**What to work on**
The required result is a copy of each line below in which "cell" appears.

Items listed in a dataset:
┌──

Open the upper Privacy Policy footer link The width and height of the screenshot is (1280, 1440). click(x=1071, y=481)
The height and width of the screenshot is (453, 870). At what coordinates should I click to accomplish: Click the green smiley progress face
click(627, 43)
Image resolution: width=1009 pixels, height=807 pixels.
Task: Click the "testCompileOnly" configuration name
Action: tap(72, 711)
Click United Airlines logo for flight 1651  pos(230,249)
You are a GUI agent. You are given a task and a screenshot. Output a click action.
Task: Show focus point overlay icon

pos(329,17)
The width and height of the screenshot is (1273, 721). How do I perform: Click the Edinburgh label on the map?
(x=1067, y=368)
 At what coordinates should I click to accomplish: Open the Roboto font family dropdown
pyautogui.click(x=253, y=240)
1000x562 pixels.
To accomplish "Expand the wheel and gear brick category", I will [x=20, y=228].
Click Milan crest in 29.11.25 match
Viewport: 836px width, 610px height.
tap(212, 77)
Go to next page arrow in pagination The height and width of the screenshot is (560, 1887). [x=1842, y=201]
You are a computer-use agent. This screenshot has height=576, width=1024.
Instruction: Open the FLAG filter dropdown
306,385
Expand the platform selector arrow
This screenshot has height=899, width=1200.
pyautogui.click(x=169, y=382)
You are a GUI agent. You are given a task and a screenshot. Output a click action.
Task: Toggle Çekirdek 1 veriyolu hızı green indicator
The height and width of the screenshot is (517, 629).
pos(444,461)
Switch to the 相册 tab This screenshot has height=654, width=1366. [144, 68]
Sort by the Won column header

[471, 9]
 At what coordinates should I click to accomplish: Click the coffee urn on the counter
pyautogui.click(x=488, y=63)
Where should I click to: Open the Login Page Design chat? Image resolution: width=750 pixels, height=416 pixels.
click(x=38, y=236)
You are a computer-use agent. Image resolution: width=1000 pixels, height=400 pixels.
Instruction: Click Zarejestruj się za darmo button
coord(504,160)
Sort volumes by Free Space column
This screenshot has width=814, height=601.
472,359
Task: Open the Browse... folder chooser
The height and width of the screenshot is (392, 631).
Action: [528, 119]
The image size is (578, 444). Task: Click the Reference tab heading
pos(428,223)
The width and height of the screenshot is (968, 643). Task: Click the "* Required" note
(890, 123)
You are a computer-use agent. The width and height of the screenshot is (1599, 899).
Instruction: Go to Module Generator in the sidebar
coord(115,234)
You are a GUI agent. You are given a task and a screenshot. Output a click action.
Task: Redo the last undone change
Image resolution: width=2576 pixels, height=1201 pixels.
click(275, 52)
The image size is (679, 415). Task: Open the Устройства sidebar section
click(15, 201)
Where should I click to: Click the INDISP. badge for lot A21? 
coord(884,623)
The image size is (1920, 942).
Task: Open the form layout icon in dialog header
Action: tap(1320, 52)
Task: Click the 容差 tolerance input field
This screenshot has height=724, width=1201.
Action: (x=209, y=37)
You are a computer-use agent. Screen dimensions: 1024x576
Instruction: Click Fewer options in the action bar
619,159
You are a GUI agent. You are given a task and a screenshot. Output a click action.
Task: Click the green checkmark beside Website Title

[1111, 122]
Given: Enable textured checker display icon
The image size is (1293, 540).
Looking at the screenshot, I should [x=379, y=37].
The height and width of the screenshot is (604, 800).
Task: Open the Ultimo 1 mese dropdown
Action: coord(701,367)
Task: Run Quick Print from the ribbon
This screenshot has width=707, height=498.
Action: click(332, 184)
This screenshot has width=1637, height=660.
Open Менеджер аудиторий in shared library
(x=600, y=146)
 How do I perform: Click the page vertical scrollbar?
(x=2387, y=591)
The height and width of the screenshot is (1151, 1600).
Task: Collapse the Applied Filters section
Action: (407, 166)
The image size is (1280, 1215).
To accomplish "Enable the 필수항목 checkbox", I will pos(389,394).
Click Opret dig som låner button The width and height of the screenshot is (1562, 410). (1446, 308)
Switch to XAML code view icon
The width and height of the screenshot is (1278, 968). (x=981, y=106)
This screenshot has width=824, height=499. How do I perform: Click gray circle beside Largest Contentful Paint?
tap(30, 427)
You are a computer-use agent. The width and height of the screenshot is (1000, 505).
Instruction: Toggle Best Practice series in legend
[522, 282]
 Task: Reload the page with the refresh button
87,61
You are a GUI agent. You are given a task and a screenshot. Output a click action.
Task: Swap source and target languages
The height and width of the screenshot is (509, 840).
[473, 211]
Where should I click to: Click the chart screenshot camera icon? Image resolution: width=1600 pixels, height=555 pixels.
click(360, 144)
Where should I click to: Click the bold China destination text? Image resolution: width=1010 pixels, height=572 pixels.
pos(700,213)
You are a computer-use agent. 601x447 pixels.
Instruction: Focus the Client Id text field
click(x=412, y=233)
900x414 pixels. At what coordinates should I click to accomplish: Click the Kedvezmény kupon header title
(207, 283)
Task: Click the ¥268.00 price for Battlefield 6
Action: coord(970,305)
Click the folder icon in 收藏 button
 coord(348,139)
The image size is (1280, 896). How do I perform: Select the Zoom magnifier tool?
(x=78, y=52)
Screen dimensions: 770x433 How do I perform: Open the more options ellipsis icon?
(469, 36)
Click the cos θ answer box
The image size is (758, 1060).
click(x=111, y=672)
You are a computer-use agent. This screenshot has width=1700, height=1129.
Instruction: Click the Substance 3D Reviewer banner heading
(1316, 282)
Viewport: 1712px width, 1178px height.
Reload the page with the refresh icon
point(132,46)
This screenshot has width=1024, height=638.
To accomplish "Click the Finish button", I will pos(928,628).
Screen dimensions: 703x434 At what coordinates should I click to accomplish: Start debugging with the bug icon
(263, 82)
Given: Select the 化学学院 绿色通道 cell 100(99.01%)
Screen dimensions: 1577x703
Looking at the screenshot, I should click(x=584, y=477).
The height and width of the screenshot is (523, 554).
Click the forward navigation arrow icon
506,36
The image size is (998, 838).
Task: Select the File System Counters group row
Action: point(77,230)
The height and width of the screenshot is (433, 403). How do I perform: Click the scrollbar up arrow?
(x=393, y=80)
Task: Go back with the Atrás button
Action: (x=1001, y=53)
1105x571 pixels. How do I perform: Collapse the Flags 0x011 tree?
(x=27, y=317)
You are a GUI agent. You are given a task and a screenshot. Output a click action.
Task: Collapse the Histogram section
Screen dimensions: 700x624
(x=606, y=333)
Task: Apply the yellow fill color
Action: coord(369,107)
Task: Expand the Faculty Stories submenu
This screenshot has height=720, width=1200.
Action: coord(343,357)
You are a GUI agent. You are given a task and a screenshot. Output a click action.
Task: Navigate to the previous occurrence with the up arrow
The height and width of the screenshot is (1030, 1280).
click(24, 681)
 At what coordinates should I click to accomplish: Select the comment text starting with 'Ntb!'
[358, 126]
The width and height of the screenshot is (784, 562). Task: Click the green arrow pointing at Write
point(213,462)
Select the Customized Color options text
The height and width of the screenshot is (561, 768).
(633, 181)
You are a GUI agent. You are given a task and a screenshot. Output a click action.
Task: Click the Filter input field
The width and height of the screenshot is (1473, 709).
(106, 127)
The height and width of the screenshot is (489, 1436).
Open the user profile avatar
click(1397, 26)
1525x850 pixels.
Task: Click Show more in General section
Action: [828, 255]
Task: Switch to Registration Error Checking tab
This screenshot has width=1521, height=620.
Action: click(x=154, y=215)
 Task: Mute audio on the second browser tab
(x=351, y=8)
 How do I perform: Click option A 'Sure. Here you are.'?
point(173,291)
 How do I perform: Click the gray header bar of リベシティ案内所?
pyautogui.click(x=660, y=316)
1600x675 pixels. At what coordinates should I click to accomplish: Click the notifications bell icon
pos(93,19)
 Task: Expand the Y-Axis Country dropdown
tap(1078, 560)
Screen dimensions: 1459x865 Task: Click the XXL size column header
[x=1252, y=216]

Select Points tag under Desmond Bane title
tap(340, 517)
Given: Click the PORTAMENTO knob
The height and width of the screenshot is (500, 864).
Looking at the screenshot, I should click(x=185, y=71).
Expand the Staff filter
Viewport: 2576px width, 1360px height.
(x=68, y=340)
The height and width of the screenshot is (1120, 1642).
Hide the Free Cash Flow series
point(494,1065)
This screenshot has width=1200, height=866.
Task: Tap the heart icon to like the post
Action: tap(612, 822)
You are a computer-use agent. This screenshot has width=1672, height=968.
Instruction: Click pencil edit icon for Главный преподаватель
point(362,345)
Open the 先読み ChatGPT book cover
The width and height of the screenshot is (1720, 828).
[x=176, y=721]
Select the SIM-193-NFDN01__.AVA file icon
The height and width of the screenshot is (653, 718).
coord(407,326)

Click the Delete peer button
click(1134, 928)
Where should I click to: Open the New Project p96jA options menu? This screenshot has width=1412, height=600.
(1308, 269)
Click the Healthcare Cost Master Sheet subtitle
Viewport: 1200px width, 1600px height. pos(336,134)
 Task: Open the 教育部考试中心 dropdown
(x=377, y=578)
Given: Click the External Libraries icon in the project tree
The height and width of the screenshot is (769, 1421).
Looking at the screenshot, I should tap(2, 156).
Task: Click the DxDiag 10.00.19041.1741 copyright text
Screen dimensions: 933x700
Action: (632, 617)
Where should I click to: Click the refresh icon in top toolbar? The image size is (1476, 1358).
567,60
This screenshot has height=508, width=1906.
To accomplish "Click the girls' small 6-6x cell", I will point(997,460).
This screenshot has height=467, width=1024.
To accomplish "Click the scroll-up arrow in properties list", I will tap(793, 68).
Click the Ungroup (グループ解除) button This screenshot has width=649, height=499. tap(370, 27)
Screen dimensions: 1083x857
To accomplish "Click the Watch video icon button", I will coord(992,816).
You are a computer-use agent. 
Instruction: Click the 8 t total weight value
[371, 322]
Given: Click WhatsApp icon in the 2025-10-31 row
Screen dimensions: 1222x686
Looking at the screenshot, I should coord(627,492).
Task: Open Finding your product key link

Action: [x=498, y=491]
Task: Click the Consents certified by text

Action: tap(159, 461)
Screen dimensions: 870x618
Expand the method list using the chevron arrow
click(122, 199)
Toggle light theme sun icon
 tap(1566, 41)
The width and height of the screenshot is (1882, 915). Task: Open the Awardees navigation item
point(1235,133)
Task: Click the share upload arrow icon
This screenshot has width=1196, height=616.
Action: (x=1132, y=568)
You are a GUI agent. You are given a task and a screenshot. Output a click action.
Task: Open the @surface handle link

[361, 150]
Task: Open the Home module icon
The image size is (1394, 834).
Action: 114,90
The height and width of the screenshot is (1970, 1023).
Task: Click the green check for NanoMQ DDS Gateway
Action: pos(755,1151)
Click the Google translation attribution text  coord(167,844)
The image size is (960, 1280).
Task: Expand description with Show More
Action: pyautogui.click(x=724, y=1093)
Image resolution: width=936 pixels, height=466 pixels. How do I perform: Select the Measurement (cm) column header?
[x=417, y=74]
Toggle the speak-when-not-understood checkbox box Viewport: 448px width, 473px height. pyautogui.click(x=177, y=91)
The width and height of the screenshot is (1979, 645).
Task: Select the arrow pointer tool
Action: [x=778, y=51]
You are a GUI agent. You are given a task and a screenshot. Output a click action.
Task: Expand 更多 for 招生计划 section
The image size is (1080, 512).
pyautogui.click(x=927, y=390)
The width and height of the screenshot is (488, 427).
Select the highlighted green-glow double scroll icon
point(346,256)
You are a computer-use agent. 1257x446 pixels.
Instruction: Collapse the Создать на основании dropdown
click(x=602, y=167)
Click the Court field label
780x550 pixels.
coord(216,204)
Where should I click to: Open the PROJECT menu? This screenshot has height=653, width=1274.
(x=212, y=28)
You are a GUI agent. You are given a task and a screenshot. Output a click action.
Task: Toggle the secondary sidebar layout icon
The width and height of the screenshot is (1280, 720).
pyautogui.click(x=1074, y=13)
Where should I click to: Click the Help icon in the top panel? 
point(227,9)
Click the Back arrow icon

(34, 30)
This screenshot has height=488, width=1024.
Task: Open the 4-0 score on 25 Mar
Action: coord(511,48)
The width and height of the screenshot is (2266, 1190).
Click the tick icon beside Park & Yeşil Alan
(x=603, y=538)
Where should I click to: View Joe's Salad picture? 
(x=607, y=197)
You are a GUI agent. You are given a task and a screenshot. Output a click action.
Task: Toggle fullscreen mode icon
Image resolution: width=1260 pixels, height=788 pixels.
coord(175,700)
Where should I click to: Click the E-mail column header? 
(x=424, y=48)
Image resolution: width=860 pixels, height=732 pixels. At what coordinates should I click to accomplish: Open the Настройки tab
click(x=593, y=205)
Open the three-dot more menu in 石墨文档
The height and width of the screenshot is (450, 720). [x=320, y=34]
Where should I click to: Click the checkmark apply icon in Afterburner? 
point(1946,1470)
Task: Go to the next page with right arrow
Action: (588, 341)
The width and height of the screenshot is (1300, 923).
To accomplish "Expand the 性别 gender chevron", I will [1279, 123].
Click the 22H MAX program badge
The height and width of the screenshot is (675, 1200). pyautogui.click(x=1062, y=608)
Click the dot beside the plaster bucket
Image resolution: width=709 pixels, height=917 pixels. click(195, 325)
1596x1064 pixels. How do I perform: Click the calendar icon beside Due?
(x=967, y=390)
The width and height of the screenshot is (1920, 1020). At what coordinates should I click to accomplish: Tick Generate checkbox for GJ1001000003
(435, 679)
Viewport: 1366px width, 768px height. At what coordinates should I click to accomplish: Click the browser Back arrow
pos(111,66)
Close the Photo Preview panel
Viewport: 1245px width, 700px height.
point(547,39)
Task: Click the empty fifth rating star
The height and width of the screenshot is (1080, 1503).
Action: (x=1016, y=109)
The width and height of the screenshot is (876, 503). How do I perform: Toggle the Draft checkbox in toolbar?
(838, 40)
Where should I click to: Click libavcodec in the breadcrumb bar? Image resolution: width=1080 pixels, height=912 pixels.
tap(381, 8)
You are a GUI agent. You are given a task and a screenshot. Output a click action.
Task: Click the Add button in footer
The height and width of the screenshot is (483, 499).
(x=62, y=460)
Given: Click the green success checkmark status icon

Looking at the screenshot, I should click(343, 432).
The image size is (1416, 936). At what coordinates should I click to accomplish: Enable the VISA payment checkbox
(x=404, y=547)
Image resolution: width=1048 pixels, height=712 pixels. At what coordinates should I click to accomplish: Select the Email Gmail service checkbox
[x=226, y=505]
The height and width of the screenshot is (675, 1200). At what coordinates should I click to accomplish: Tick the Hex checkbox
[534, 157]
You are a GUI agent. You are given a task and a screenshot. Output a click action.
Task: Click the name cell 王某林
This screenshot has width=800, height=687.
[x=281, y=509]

└──

**Response to this task**
Given: Select the 化学学院 绿色通道 cell 100(99.01%)
To accomplish "Click the girls' small 6-6x cell", I will point(997,460).
Task: Click the name cell 王某林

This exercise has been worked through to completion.